J. Scott Applewhite / AP
Friday, Jan. 6, 2023 | 2 a.m.
Don’t believe the lies or the rhetoric. When the 118th Congress began at noon Tuesday with a new Republican majority in the House of Representatives, their first order of business was to shut down the House. It is a continuation of the GOP’s now decadeslong attack on the institutions of democracy that culminated two years ago today with the orchestrated attack on the U.S. Capitol.
After accomplishing quite literally nothing on Day One of the new Congress, Republican congressional members adjourned and returned to the bargaining table to negotiate a compromise with themselves. Of course, they didn’t stop paying themselves or their staff for the gargantuan waste of time, forcing taxpayers to foot the bill for their incompetent power grabs and childlike temper tantrums.
By Wednesday afternoon and after another day of accomplishing nothing, they took to the microphone to try and spin their failure as good for democracy. This madness continued Thursday as this ruined party that has refused to cooperate or govern turned on its own in the same way they have turned on the nation itself.
We shouldn’t listen to their spin.
Their chaos speaks louder than their words, and they can’t blame their failures on Democrats.

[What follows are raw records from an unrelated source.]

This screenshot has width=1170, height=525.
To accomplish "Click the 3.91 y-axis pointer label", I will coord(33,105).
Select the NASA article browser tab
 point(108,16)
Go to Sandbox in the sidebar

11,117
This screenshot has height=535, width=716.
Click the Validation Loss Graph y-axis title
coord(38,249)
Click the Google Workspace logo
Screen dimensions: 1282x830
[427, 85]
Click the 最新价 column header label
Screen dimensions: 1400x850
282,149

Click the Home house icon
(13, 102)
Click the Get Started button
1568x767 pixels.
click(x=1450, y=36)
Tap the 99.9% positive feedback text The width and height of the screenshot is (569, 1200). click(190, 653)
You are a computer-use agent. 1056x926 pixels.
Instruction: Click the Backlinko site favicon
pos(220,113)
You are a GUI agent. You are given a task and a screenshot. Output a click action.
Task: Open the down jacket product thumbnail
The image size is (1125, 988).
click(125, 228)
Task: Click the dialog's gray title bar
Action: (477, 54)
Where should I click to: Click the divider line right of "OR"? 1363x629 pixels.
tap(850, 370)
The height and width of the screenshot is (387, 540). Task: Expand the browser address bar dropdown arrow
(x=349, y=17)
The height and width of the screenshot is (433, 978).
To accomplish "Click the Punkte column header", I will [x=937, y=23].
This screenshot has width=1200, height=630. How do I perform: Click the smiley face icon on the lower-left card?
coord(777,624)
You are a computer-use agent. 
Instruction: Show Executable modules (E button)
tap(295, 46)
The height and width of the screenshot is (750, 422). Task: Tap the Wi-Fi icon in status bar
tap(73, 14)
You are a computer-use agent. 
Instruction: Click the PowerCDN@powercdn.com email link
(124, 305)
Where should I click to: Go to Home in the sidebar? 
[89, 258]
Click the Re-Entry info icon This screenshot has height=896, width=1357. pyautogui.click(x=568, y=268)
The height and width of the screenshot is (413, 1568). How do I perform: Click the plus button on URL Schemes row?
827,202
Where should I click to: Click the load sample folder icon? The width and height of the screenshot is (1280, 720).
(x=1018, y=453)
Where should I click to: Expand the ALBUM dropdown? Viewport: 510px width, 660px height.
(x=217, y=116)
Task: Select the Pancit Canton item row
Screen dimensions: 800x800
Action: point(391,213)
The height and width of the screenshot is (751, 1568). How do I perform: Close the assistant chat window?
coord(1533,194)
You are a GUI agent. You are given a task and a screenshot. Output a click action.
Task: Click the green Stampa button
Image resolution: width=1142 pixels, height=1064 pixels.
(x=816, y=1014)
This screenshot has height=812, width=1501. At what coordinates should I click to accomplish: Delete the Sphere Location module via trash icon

It doesn’t require a single Democratic vote for Republicans to elect a House speaker, swear in newly elected members, establish rules, expel Rep.-elect George Santos, R-N.Y., for his bald-faced lies to his constituents, or propose or discuss legislation. Yet even with months to prepare and negotiate — Republicans have known they would be in the majority since mid-November — they failed. It is the first time in 100 years that the majority party failed to elect a speaker on the first day of the session.
While Rep. Kevin McCarthy, R-Calif., and the self-titled “House Freedom Caucus” deserve a lion’s share of the blame, none of the other Republicans nominated to serve as speaker had their elephants in a row either.
They have no policy; all they have is trolling and anger. A mere 20 people have paralyzed Congress and stopped the legislative branch of government in its tracks because they want unreasonable power.
Of course, Republican inability to govern shouldn’t be surprising. The GOP, and especially the House Freedom Caucus, isn’t interested in governance. In fact, they know little about government and they’re generally ignorant on the systems that sustain our democracy and have kept this country moving forward. They’d rather tear down institutions of democracy by inventing unfounded conspiracy theories; honoring insurrectionists who kill police, smash windows and hang nooses at the Capitol; filing frivolous lawsuits that even conservative judges find laughable; and threatening the safety of anyone who dares to speak out against them.
Collectively, the 20 Republicans who are preventing Congress from conducting any business represent about 15.5 million people. That’s less than 5% of the population of the United States. Yet they believe they should be given extra special snowflake status in Congress.
They want their bills to receive special treatment and consideration. They want members of their caucus to have control over all of the major policy committees. If any one of them disagrees with the elected leader of the House, they want the power to single-handedly call for the leader’s removal, setting up a replay of this week’s chaos. It’s eerily reminiscent of actions usually reserved for the parties of authoritarian dictators in Third World countries.
But that is also par for the course. The Freedom Caucus members holding Congress hostage openly supported the unfounded conspiracy theory that the 2020 presidential election was “stolen” from twice-impeached former President Donald Trump. A majority of them also supported the attack on the U.S. Capitol two years ago today that resulted in the deaths of multiple police officers. They are in fact the party of a dictatorial authoritarian who refused to surrender power peacefully at the end of his term and has already announced his intent to seek the highest office yet again.
By Thursday afternoon, one member of Congress even voted for Trump to become the next speaker. Never mind that he hasn’t been elected to any public office in more than six years, has never won the popular vote in a general election and is facing multiple criminal investigations. Democracy and the will of the people isn’t important to the House Freedom Caucus. Its members only care about gaining power by sowing chaos.
Even worse, all of this is playing out on live television for the entire world to see.
Republicans talk a big game when it comes to national security and creating safer communities. But the dysfunction playing out on the floor of the U.S. House only weakens our nation and emboldens the enemies of America.
If members of the majority party in the U.S. House can’t even agree on who their own leader should be, why should Vladimir Putin believe they will agree on continuing support for Ukraine? Why should Xi Jinping believe they will agree on strict policy measures to protect America’s economy and American workers? Why should the leaders of drug cartels believe they will agree on immigration and border-control policies that help protect America’s children from fentanyl and other drugs?
Most important of all, why should American citizens trust the Republican Party to govern in any manner other than one of anger and performative grudges?
We’re less than a week into Republican leadership in the House and they have already failed.